__Material for this task__.
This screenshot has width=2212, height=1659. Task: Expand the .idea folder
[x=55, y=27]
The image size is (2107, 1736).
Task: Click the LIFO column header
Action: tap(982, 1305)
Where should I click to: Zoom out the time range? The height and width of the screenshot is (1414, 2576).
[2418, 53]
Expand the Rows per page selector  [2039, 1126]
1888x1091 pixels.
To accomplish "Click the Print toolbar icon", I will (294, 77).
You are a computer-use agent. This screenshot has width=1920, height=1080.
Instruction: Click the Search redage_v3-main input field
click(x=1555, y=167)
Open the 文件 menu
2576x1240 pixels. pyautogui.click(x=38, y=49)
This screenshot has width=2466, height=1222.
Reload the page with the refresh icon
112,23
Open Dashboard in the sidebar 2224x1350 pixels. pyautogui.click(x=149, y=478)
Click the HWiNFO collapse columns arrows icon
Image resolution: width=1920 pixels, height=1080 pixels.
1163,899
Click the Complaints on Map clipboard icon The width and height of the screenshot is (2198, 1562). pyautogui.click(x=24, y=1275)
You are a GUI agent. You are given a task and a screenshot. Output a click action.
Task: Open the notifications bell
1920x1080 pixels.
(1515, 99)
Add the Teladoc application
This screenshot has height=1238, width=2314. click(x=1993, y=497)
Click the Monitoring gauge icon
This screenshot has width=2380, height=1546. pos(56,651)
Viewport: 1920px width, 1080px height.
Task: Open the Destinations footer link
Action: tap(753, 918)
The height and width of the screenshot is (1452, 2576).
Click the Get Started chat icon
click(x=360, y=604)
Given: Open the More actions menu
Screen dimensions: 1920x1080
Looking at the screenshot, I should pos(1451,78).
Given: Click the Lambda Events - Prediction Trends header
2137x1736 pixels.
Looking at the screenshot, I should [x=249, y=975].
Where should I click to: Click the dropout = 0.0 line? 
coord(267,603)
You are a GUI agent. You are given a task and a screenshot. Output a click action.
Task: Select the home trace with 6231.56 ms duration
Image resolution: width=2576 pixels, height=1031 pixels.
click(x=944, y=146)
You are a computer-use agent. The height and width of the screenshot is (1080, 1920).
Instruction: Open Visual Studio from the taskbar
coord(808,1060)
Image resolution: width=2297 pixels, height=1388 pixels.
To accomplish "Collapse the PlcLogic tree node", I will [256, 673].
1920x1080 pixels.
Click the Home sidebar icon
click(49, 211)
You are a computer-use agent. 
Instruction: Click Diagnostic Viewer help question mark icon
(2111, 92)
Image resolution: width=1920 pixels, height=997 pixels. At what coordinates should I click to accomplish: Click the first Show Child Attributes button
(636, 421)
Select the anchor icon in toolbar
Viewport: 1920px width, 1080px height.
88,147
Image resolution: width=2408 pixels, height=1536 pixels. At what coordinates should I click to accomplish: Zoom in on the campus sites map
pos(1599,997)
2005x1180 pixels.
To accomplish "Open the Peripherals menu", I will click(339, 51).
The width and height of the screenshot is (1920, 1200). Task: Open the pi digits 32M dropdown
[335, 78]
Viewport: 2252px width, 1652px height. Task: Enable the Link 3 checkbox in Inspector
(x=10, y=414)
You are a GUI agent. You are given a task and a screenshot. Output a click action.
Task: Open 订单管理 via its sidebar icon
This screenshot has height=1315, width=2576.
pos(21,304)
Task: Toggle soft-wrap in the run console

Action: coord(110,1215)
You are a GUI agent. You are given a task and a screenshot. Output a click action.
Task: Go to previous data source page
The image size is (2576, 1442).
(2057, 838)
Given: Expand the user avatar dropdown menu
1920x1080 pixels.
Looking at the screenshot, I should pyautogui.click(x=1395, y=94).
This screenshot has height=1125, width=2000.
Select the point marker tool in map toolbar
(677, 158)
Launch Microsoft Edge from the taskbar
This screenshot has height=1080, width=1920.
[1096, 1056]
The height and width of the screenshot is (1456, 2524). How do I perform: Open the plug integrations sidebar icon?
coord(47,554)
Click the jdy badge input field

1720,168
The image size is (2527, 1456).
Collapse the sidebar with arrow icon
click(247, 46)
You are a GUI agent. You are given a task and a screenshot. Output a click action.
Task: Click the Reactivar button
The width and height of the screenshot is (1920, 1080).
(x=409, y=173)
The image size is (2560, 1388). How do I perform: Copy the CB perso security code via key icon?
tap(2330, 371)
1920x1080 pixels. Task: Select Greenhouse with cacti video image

__Exercise instructions__.
Return word for word the lines above from the line with "Click the Monitoring gauge icon" to the line with "The height and width of the screenshot is (1452, 2576).", including both and leaving out all others.

__The answer__.
Click the Monitoring gauge icon
This screenshot has width=2380, height=1546. pos(56,651)
Viewport: 1920px width, 1080px height.
Task: Open the Destinations footer link
Action: tap(753, 918)
The height and width of the screenshot is (1452, 2576).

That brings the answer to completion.